John and Christina got married in 2015, while still living 4,000 miles apart. John returned to Maryland upon getting out of the Army, and he and Christina lived for a couple of years in Odenton while John completed a master’s degree at George Washington University. In 2019, with a baby on the way and John looking for a job after finishing grad school, John and Christina bought a home in Brunswick after deciding that Point of Rocks wasn’t much of a town in comparison.
John and Christina’s decision to move to Brunswick continues to pay off.
John’s rationale for moving to Brunswick was simple:
1) He wanted to be as far from Washington, D.C., as possible while still being able to commute there;
2) He wanted to be near hills and good hiking, and;
3) After having grown up in Germantown (a “census-designated place”), he wanted to be a citizen of a real town and have the opportunity to participate in local government.
That decision continues to pay off. John and Christina’s oldest son, William, was born shortly after they moved here, and Brunswick weathered the tumult of 2020 much better than many other places. Their second son, Peter, was born a couple of years later. John works from home part of the week (an unintended result of the pandemic), and on the weekends he gets to take the boys to the playground or out hiking on the Appalachian Trail.
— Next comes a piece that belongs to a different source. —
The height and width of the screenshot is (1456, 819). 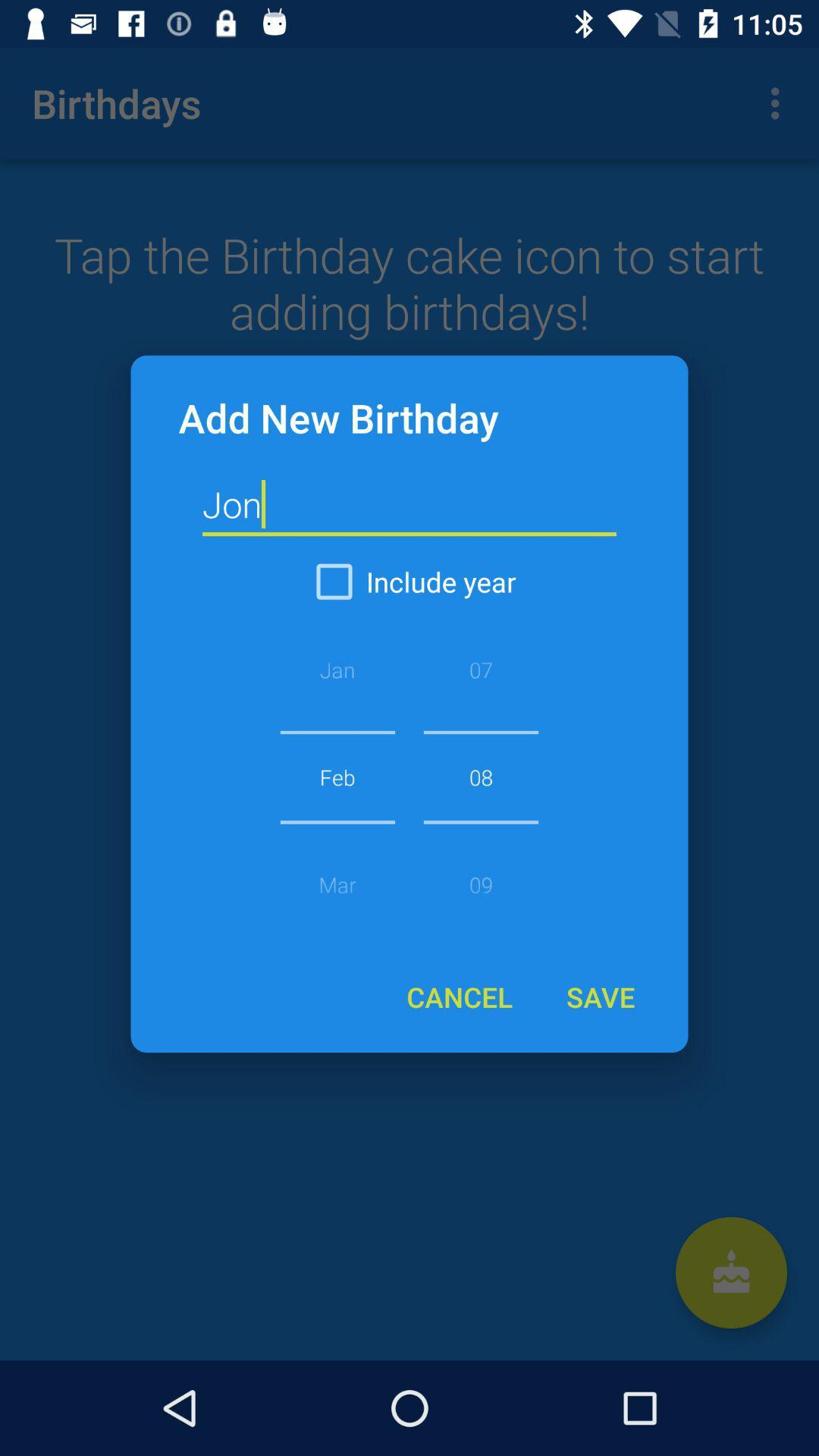 I want to click on the icon to the right of the cancel item, so click(x=599, y=996).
John works at the Wisconsin Project on Nuclear Arms Control, a D.C.-based nonprofit organization that works with the State Department to help keep destructive weapons out of the wrong hands. Through that job and his time as a student, he’s been around the world a bit (India, Russia, China, Mongolia, Vietnam, Jordan, Tajikistan, and Oman, to name a few). But he always appreciates home the most, and home these days—and for the foreseeable future—is Brunswick.